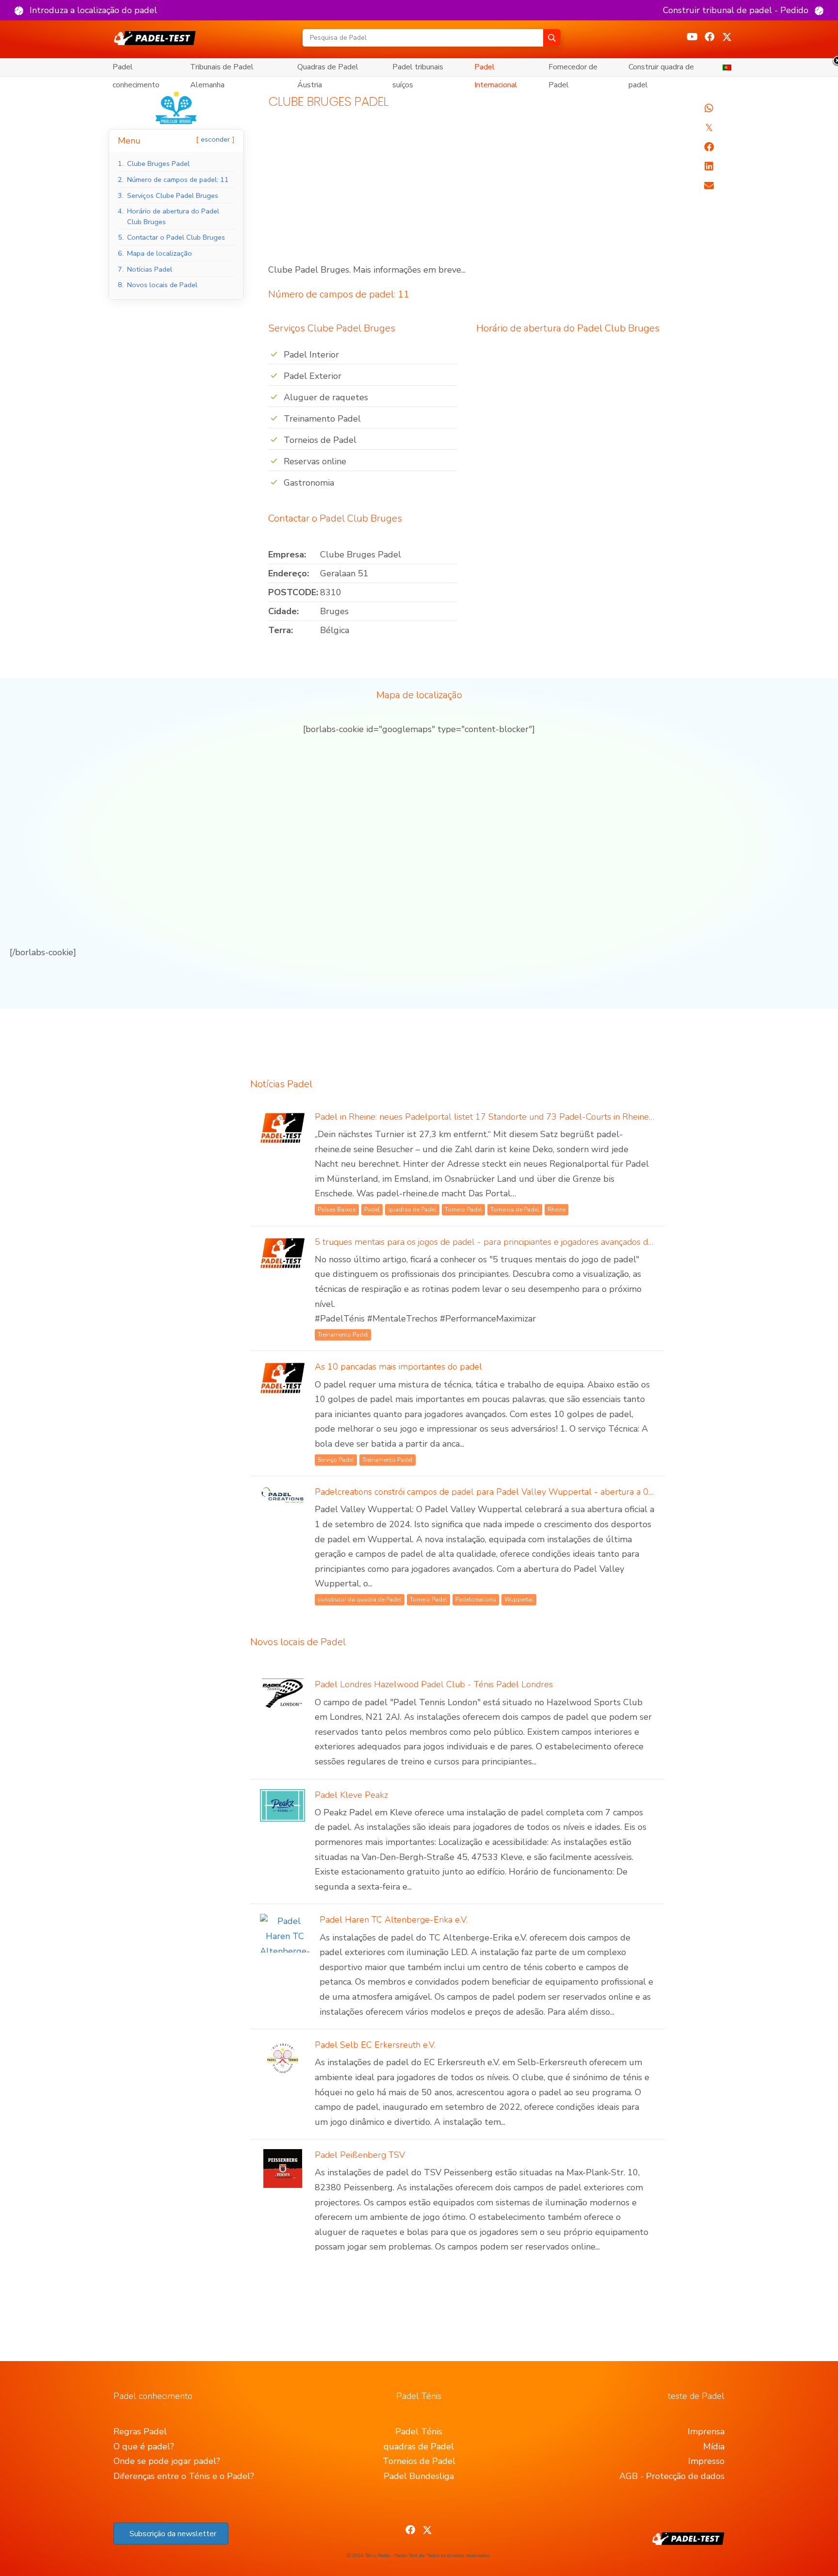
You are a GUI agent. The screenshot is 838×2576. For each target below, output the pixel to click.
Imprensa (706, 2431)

...

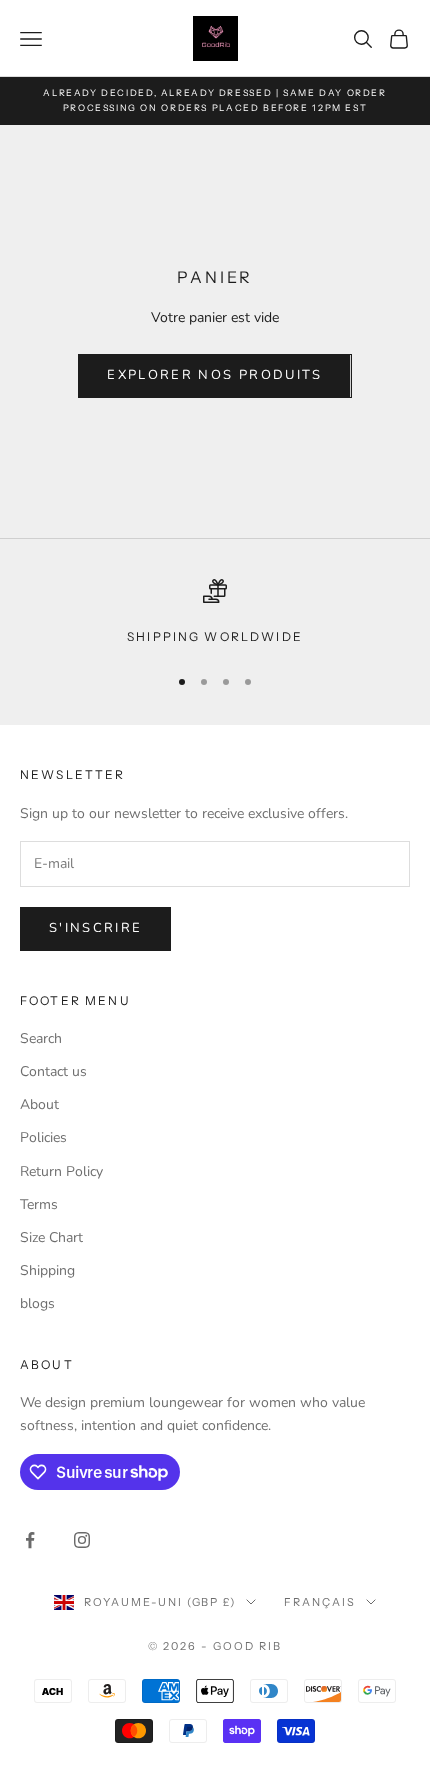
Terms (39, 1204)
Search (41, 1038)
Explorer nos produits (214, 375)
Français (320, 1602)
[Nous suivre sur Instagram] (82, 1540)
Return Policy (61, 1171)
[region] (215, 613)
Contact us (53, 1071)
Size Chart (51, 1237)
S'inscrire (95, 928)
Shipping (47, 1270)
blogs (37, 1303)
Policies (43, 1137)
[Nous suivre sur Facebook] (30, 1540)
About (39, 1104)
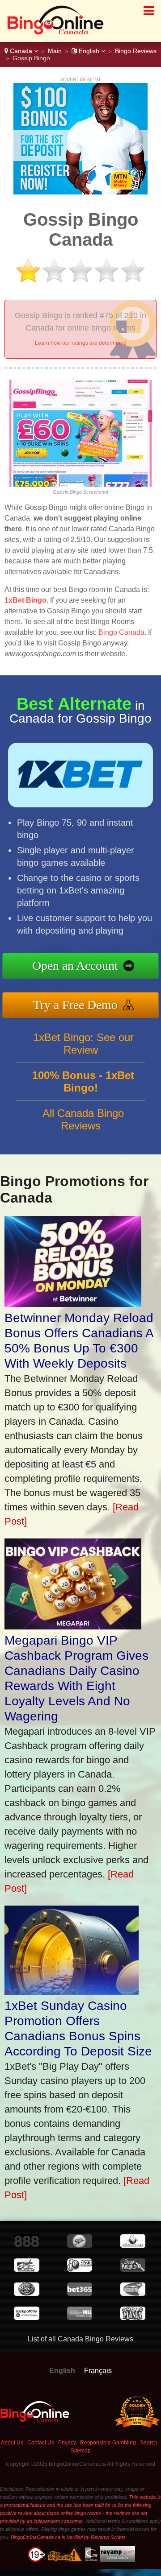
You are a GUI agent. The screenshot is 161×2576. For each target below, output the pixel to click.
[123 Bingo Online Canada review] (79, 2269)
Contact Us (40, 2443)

## EXERCISE INSTRUCTIONS
Everything in the material above from the line that has "Français (320, 1602)" through the line that has "Policies (43, 1137)" must be duplicated exactly, with no other lines given.

## TASK ANSWER
Français (320, 1602)
[Nous suivre sur Instagram] (82, 1540)
Return Policy (61, 1171)
[region] (215, 613)
Contact us (53, 1071)
Size Chart (51, 1237)
S'inscrire (95, 928)
Shipping (47, 1270)
blogs (37, 1303)
Policies (43, 1137)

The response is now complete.